(Items listed in a dataset)
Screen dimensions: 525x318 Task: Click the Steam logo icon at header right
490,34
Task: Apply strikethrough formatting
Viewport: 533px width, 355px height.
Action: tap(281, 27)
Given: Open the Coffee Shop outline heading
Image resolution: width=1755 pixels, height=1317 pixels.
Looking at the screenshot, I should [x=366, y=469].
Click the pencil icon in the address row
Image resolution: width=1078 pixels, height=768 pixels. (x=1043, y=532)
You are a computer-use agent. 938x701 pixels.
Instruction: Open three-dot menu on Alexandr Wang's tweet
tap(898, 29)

...

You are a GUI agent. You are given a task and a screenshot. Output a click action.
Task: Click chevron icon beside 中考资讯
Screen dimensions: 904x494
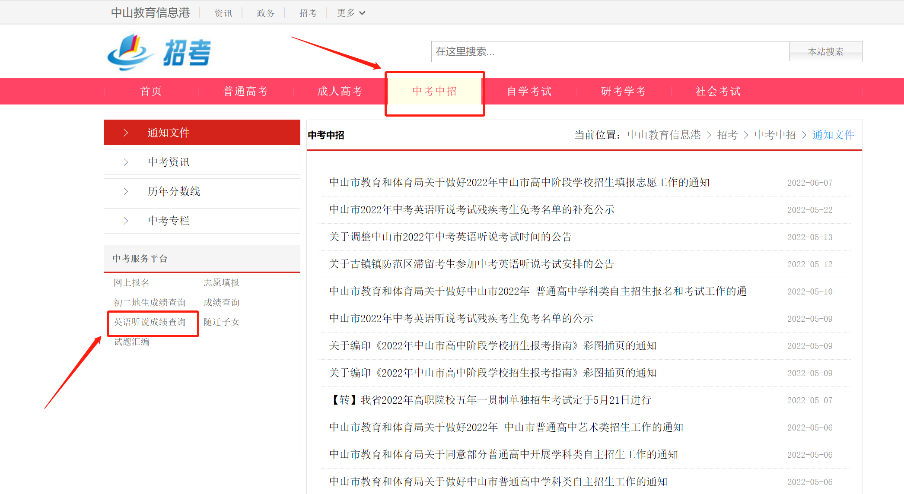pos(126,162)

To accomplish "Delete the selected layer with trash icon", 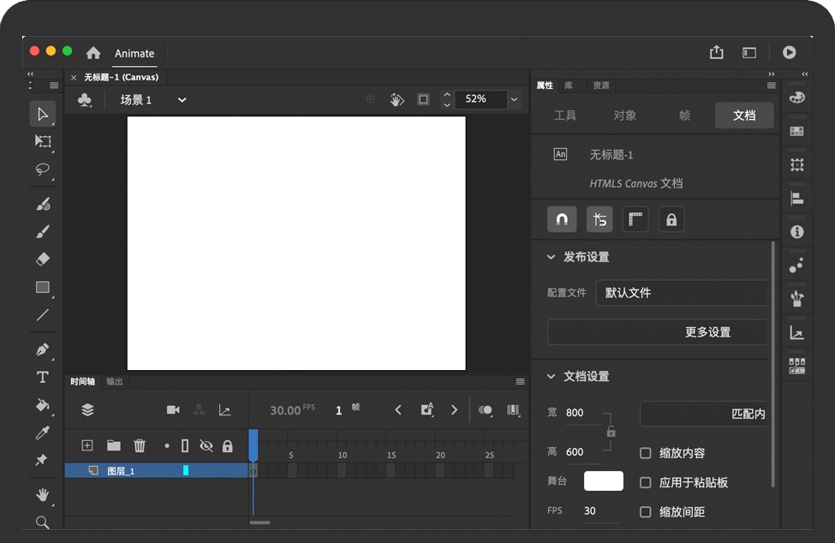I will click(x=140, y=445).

** SHORT EXERCISE **
Change "Coffee Shop" to "Tea House" in the lines from the line with "Screen dimensions: 525x318" to the line with "Looking at the", and give only those lines.

** TASK SOLUTION **
Screen dimensions: 525x318 Task: Click the Steam logo icon at header right
490,34
Task: Apply strikethrough formatting
Viewport: 533px width, 355px height.
Action: tap(281, 27)
Given: Open the Tea House outline heading
Image resolution: width=1755 pixels, height=1317 pixels.
Looking at the screenshot, I should [x=366, y=469].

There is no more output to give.